Suffolk-based demolition contractor calls it a day.
McFletch Demolition is to cease trading in a controlled closure of the well-established and respected company.
Speaking exclusively to DemolitionNews, founder Chris McFletch says he has elected to retire and close the company. That decision is not connected to the COVID-19 crisis or the current economic climate, he says.
“About six months ago, my daughter asked me why I was still getting up at 4.00 am in the morning to drive 200 miles to work,” he says. “She said that she didn’t want to receive a phone call to tell her I had dropped dead in a digger.”
The decision to close the NFDC member business is also a reflection of McFletch’s disenchantment with the industry as a whole.

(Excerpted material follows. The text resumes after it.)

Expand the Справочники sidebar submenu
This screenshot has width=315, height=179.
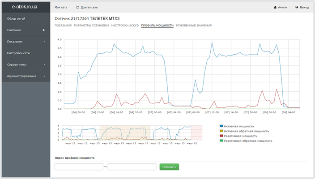(x=44, y=64)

“We made a conscious decision not to work with contractors several years ago. They make life too difficult and they don’t pay their bills,” he says. “Now, we seem to spend more time on training and complying with some new piece of legislation than we do on actual demolition work. I am not interested in turnover. I am interested in profit but all these obstacles have just made it increasingly hard to realise that.”
McFletch’s offices, yard, workshops and its entire fleet of equipment and vehicles is scheduled to go under the hammer at the end of this month. Details of that sale can be found here. Some staff left some six weeks ago, followed by more just four weeks ago ahead of the final closure.
McFletch becomes the second demolition contractor to elect to walk away in just over six months, following a similar decision at Scotland’s Forth Demolition back in March this year.